Work instructions —
Render everything from the line containing "Visit the admin author link" down to the line containing "The image size is (700, 1139)." as a Markdown table with the columns Row and Line, leaving out any blank lines.

Available records —

[Begin]

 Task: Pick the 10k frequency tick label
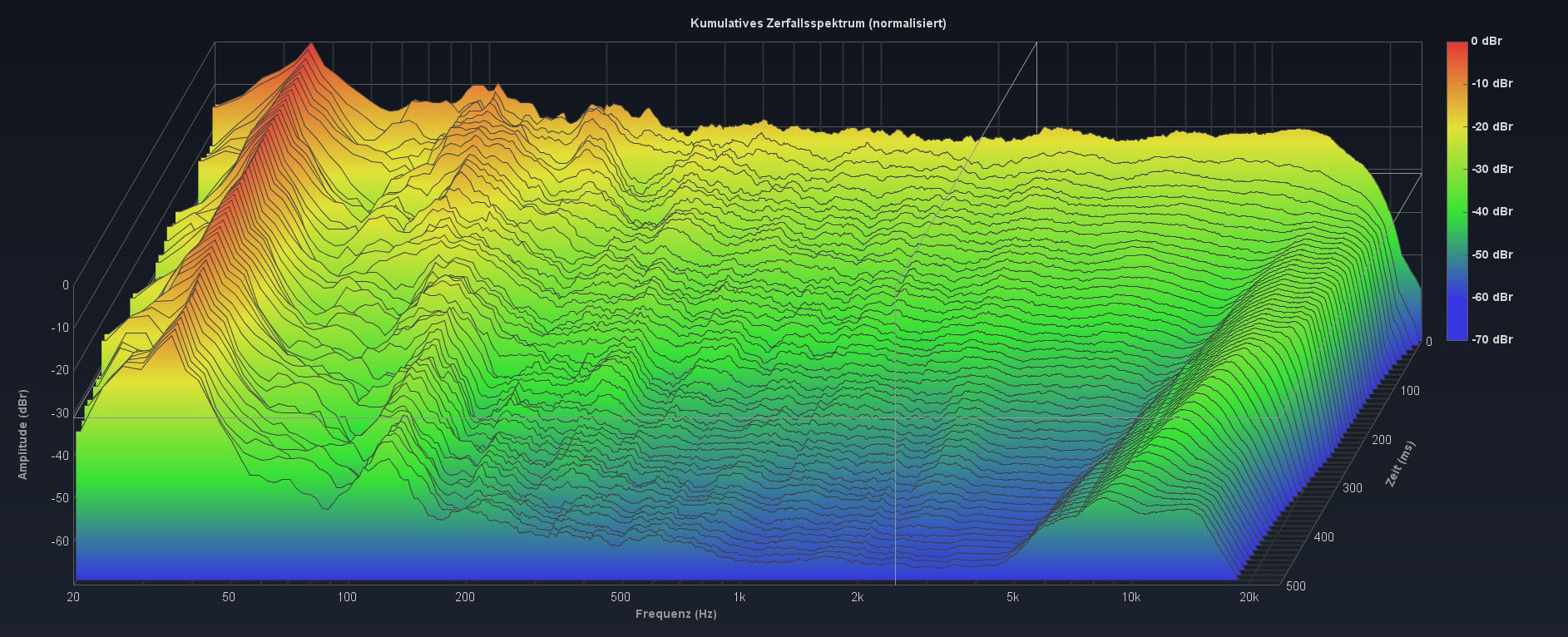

[End]
[Begin]

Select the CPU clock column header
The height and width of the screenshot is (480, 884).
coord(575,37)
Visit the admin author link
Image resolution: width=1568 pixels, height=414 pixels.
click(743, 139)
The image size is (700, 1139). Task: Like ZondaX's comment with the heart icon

[End]
[Begin]

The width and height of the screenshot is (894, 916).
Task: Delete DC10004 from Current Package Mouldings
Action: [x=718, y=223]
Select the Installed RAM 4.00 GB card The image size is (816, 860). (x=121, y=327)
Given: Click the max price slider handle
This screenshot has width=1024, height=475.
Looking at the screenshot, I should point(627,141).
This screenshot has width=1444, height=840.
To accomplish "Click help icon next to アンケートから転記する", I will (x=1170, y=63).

[End]

Response below —
| Row | Line |
|---|---|
| 1 | Visit the admin author link |
| 2 | Image resolution: width=1568 pixels, height=414 pixels. |
| 3 | click(743, 139) |
| 4 | The image size is (700, 1139). Task: Like ZondaX's comment with the heart icon |